Each record is to be written out exactly as it appears.

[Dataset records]
● ● ●

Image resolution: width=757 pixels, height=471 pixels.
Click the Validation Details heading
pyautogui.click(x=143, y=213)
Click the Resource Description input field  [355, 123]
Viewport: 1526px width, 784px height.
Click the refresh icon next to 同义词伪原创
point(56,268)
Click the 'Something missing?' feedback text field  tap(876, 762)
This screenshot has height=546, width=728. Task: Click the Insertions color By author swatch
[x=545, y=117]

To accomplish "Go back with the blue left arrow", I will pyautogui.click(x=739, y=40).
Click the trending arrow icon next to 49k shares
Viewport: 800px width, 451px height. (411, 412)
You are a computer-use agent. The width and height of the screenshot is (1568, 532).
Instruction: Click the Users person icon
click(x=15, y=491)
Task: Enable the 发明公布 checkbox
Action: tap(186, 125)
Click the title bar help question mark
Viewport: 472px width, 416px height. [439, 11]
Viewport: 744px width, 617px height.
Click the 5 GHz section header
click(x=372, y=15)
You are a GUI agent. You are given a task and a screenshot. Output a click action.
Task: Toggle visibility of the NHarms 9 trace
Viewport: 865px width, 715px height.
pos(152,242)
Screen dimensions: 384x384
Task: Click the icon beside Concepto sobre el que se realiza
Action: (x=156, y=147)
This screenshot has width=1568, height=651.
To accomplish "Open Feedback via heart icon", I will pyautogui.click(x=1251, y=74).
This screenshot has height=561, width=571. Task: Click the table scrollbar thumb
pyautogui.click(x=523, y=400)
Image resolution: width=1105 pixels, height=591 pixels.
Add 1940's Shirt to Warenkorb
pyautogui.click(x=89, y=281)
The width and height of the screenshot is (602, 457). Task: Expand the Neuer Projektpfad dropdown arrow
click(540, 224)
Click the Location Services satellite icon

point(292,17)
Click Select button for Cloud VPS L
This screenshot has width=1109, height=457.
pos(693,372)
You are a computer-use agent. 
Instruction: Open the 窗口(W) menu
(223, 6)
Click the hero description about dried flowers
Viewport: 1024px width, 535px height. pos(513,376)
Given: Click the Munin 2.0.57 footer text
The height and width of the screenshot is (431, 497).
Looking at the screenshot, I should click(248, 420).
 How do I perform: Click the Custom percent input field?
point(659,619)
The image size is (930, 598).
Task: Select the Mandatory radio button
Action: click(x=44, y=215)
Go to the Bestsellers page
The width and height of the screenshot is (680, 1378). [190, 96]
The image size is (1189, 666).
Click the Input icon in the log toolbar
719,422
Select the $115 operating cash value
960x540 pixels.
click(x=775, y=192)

● ● ●

• **Expected answer**:
Image resolution: width=757 pixels, height=471 pixels.
Click the Validation Details heading
pyautogui.click(x=143, y=213)
Click the Resource Description input field  [355, 123]
Viewport: 1526px width, 784px height.
Click the refresh icon next to 同义词伪原创
point(56,268)
Click the 'Something missing?' feedback text field  tap(876, 762)
This screenshot has height=546, width=728. Task: Click the Insertions color By author swatch
[x=545, y=117]

To accomplish "Go back with the blue left arrow", I will pyautogui.click(x=739, y=40).
Click the trending arrow icon next to 49k shares
Viewport: 800px width, 451px height. (411, 412)
You are a computer-use agent. The width and height of the screenshot is (1568, 532).
Instruction: Click the Users person icon
click(x=15, y=491)
Task: Enable the 发明公布 checkbox
Action: tap(186, 125)
Click the title bar help question mark
Viewport: 472px width, 416px height. [439, 11]
Viewport: 744px width, 617px height.
Click the 5 GHz section header
click(x=372, y=15)
You are a GUI agent. You are given a task and a screenshot. Output a click action.
Task: Toggle visibility of the NHarms 9 trace
Viewport: 865px width, 715px height.
pos(152,242)
Screen dimensions: 384x384
Task: Click the icon beside Concepto sobre el que se realiza
Action: (x=156, y=147)
This screenshot has width=1568, height=651.
To accomplish "Open Feedback via heart icon", I will pyautogui.click(x=1251, y=74).
This screenshot has height=561, width=571. Task: Click the table scrollbar thumb
pyautogui.click(x=523, y=400)
Image resolution: width=1105 pixels, height=591 pixels.
Add 1940's Shirt to Warenkorb
pyautogui.click(x=89, y=281)
The width and height of the screenshot is (602, 457). Task: Expand the Neuer Projektpfad dropdown arrow
click(540, 224)
Click the Location Services satellite icon

point(292,17)
Click Select button for Cloud VPS L
This screenshot has width=1109, height=457.
pos(693,372)
You are a computer-use agent. 
Instruction: Open the 窗口(W) menu
(223, 6)
Click the hero description about dried flowers
Viewport: 1024px width, 535px height. pos(513,376)
Given: Click the Munin 2.0.57 footer text
The height and width of the screenshot is (431, 497).
Looking at the screenshot, I should click(248, 420).
 How do I perform: Click the Custom percent input field?
point(659,619)
The image size is (930, 598).
Task: Select the Mandatory radio button
Action: click(x=44, y=215)
Go to the Bestsellers page
The width and height of the screenshot is (680, 1378). [190, 96]
The image size is (1189, 666).
Click the Input icon in the log toolbar
719,422
Select the $115 operating cash value
960x540 pixels.
click(x=775, y=192)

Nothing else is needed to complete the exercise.